I was not surprised when I saw in the news that the number of patients in the UK with diabetes has doubled to 3.7 million in the last 20 years. The finding came from Diabetes UK. Diabetes really is an awful disease that causes blindness, stroke, cardiovascular disease, kidney failure and amputations. I’ve been attending conferences for years now talking about the real cost of obesity being seen through increasing numbers of patients with Type 2 Diabetes. It’s an inevitable consequence of the obesity epidemic.
Those of Asian and African ethnicity are also more at risk from diabetes than others. This has been established for many years and is recognised in the surgery guidelines that NICE provide. This may be one of the reasons why it has now been assessed that over 10% of the adult population in Bradford has been diagnosed with diabetes, and there are several other places where we are nearly at 10%. That statistic reminded me of the scale of the problem we, as a nation, will be managing in the years ahead.
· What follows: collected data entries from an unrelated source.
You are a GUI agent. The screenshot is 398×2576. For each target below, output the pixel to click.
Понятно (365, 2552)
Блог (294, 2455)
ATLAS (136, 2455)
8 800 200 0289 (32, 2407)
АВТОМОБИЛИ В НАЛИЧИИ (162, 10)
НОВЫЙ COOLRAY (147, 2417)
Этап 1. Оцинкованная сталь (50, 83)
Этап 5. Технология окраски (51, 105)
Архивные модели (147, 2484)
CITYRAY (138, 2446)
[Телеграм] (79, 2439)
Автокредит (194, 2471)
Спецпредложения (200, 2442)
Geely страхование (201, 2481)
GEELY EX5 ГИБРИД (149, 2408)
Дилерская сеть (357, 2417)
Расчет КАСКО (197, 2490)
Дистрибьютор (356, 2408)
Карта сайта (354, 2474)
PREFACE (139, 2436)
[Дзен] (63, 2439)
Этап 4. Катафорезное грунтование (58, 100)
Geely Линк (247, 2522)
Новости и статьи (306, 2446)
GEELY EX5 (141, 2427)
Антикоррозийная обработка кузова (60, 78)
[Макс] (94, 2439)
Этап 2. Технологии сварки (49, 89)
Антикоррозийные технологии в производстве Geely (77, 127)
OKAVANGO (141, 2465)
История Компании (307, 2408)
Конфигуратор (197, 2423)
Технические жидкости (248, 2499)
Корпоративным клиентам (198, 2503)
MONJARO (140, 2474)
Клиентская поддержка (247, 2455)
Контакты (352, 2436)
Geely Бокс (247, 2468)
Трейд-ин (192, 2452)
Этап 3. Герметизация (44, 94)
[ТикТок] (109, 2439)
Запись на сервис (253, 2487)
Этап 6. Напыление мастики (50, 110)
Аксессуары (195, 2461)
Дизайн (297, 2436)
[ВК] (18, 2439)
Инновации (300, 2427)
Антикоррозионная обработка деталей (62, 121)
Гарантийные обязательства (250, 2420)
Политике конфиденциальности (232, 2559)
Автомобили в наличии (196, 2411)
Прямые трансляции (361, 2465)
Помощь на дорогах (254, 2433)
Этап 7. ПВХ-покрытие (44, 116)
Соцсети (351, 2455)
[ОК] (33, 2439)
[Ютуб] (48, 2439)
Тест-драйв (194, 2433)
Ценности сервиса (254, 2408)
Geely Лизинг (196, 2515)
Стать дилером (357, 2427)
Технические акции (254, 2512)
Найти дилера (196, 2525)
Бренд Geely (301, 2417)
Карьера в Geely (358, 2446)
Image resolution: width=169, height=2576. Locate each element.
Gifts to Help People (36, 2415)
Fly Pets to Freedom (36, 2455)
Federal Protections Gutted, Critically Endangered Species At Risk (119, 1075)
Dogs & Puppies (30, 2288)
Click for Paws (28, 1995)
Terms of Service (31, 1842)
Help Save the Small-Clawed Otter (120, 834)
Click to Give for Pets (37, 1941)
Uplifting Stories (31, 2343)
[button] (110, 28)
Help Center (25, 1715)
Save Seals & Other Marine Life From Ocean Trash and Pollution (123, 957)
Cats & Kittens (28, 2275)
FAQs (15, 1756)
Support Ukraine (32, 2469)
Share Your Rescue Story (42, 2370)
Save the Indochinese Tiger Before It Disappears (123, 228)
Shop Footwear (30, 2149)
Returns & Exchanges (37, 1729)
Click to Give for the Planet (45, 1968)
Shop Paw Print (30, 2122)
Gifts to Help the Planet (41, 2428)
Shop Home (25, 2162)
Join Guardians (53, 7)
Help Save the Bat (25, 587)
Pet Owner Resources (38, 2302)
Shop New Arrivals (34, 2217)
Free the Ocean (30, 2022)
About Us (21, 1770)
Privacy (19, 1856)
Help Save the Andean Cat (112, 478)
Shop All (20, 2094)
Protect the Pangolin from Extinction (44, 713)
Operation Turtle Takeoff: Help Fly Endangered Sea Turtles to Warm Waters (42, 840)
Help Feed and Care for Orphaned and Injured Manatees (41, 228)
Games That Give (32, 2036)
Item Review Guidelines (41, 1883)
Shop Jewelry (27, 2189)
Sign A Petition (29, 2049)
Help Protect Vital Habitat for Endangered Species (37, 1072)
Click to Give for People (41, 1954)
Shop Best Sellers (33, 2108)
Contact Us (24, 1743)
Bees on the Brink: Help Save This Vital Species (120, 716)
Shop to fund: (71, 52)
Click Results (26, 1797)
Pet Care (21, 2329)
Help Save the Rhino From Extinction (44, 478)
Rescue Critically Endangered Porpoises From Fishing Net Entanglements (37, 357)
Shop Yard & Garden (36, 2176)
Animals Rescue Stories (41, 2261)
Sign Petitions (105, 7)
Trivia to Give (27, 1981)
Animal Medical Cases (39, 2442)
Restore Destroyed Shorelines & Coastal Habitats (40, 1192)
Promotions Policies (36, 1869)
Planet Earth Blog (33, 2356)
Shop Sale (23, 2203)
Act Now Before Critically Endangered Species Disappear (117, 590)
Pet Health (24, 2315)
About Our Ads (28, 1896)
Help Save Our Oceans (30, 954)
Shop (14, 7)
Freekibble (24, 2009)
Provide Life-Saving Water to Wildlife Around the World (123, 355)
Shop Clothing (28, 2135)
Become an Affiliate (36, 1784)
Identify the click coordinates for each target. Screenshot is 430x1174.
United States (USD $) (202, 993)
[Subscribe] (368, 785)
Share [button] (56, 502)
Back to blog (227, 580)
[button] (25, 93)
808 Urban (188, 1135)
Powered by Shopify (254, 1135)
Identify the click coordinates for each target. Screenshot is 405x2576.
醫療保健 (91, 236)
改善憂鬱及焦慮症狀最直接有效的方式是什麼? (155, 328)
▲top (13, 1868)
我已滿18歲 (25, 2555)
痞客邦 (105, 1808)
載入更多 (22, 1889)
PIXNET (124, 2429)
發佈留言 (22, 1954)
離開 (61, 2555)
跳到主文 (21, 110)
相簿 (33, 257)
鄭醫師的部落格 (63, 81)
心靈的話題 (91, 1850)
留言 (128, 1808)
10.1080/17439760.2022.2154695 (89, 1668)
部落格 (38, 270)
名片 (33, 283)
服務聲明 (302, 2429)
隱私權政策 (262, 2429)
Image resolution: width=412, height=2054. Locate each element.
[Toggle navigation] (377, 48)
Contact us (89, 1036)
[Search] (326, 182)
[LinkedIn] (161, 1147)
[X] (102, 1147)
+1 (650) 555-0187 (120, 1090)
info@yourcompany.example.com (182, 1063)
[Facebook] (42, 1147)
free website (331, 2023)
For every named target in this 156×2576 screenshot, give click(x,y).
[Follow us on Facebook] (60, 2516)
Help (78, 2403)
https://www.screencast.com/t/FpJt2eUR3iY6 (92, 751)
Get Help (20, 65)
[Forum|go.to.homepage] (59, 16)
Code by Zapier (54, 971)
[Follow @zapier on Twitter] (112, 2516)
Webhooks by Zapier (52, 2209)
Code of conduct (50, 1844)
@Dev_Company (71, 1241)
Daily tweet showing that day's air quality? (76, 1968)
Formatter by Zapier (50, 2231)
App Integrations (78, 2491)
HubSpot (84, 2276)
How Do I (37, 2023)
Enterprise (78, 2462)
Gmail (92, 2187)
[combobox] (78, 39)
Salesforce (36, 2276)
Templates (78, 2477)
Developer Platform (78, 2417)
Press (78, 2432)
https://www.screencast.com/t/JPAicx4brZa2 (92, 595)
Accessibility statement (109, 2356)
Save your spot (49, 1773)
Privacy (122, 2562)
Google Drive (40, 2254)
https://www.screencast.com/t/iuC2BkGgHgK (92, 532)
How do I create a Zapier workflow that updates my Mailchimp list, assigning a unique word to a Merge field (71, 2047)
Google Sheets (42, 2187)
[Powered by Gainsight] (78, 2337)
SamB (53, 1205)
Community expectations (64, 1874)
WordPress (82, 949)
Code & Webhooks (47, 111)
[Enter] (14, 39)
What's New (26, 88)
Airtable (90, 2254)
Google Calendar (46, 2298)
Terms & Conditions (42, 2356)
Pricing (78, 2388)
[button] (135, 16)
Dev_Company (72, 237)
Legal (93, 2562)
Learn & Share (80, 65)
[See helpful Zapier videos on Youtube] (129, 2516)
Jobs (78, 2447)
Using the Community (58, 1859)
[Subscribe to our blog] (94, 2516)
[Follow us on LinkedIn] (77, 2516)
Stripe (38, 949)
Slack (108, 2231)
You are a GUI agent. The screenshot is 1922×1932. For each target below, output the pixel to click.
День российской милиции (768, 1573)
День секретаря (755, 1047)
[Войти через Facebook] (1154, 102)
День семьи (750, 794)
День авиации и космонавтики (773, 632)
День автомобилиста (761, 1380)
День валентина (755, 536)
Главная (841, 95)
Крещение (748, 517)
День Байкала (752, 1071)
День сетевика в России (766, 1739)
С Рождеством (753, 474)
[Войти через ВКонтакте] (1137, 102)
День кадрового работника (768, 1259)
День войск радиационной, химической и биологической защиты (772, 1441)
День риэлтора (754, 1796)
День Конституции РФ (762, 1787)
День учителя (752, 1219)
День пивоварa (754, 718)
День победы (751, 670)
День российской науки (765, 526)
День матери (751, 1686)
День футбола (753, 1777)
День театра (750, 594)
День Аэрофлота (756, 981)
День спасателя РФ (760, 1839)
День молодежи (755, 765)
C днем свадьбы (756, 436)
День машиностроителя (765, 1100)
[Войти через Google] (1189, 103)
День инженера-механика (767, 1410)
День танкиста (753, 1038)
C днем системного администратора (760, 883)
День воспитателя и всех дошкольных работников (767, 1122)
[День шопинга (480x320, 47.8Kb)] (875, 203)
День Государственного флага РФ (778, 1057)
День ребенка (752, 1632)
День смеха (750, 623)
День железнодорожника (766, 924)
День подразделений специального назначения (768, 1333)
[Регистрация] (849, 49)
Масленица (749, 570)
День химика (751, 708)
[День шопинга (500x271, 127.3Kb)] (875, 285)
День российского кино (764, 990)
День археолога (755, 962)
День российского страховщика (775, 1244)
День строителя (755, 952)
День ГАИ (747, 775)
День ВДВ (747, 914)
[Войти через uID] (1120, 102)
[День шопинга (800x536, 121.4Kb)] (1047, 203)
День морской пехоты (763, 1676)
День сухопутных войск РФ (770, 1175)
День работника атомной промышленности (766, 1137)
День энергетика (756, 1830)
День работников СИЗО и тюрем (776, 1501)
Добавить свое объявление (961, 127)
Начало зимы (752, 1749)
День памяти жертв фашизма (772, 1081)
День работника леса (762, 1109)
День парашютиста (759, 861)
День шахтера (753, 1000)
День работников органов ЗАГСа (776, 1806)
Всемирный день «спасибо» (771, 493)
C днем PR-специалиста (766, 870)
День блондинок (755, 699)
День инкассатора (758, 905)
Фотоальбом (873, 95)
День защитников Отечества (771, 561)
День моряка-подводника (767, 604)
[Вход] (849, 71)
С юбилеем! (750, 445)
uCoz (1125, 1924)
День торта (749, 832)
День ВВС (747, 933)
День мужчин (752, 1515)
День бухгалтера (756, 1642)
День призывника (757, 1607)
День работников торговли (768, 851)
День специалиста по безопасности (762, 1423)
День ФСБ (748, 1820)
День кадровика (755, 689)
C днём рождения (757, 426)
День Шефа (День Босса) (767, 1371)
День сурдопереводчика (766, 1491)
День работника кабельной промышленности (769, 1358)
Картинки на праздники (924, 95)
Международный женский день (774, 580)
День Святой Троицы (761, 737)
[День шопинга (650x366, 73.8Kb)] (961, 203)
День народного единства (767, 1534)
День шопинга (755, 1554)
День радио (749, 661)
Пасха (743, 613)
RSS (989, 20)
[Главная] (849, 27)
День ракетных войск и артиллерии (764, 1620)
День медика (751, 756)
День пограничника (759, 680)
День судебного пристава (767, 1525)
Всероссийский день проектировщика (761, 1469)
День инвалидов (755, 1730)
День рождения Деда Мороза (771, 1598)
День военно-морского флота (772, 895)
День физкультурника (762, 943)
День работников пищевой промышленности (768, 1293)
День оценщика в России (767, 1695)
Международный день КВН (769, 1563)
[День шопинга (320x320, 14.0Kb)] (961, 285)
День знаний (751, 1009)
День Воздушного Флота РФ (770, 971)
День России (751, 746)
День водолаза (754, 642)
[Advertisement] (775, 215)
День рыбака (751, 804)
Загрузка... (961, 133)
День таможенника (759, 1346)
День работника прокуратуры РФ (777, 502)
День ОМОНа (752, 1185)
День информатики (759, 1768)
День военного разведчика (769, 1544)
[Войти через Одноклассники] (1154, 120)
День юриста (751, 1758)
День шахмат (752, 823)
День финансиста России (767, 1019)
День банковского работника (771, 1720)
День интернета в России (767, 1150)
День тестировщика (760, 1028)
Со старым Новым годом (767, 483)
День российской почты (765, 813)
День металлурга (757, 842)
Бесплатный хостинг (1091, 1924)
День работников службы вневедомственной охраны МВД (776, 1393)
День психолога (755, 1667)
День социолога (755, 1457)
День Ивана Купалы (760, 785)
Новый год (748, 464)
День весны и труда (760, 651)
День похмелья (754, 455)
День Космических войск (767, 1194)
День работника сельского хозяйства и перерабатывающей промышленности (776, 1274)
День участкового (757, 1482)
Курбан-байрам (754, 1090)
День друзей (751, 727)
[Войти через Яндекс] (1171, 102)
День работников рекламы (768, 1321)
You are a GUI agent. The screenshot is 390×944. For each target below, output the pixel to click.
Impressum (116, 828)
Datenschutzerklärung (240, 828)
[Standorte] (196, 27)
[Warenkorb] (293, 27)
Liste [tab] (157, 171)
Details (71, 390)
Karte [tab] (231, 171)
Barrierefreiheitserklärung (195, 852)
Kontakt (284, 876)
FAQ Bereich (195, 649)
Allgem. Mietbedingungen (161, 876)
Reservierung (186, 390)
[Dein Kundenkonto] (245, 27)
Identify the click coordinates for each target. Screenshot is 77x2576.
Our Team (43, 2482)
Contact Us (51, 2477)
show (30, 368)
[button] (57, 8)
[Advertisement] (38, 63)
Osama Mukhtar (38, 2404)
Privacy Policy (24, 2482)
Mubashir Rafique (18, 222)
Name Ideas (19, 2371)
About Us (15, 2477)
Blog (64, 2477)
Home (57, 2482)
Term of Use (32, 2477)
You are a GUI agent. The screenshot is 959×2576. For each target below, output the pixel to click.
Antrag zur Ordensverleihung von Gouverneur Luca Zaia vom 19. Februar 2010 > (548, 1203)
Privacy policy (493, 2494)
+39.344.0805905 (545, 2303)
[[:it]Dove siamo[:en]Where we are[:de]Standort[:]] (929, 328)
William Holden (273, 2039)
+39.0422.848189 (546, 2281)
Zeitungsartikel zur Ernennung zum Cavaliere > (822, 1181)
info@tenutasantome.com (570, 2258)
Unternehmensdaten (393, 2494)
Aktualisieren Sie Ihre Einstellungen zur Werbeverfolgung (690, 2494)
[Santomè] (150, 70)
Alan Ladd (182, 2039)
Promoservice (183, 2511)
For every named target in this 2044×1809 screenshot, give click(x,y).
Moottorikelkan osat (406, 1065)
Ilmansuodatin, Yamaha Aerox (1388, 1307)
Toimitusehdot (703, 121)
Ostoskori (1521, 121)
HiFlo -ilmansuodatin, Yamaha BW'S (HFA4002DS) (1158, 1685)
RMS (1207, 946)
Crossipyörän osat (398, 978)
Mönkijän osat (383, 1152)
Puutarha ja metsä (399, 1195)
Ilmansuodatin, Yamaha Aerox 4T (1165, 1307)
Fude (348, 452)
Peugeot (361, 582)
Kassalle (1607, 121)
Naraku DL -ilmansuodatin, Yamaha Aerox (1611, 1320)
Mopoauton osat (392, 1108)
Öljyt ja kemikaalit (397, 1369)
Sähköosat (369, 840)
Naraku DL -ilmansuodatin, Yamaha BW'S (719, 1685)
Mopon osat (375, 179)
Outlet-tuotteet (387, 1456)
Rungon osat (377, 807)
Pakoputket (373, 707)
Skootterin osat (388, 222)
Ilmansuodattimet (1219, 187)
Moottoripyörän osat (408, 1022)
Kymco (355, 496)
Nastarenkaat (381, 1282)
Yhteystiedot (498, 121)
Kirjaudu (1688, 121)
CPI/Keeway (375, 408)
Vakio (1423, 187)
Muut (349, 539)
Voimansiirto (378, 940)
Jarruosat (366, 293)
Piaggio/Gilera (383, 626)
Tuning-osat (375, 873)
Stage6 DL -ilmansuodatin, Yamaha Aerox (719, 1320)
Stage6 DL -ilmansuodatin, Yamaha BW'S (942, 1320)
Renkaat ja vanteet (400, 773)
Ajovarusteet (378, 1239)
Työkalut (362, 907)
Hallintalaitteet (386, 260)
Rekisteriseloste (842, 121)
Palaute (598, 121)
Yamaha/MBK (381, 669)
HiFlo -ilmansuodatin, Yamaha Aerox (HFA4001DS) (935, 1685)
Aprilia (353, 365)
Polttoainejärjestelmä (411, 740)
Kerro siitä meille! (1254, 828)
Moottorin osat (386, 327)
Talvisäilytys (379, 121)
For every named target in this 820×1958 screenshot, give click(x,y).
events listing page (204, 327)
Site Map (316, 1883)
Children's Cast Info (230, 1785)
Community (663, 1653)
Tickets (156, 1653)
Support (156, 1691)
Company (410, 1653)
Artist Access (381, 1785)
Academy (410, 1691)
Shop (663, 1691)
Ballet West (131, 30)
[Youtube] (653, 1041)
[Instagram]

It still feels to me as if it doesn’t get the headlines and political focus it needs.
I wonder whether that may be linked in some way to our seat of power and the country’s media ‘centre’ being in central London, where the prevalence is just over 4%, less than half the rate in Bradford, Sandwell, Harrow and West Birmingham, to mention just 4 areas with rates above 9%. The cost of managing diabetes has the potential to exhaust the NHS’s already stretched resources. The truth is that it simply will not be possible to keep up with costs that will spiral out of control. Not only are treatment costs going up but the cost of compensating people who make claims against the NHS is rising out of control too. That’s a story for a whole different blog though. What’s the answer to the obesity epidemic, it’s not one thing.
There is no ‘silver bullet’. From what I’ve learned I would argue the process starts at home with young children. They need the right education about food and nutrition, parents who can afford the right foods and who have time to prepare them, and an environment that encourages physical exercise. None of those three things is easily achieved in today’s world, but it’s in all of our interests to find solutions. If the nation gets fatter, slower and less healthy, then so will the country’s productivity and potential. We all have a stake in this, whatever our BMI! For the current generation of diabetics, these long-term solutions will come too late. For them, the solution is likely to reside in a gastric sleeve or gastric bypass procedure. These are proven to stop and reverse diabetes in the vast majority of patients.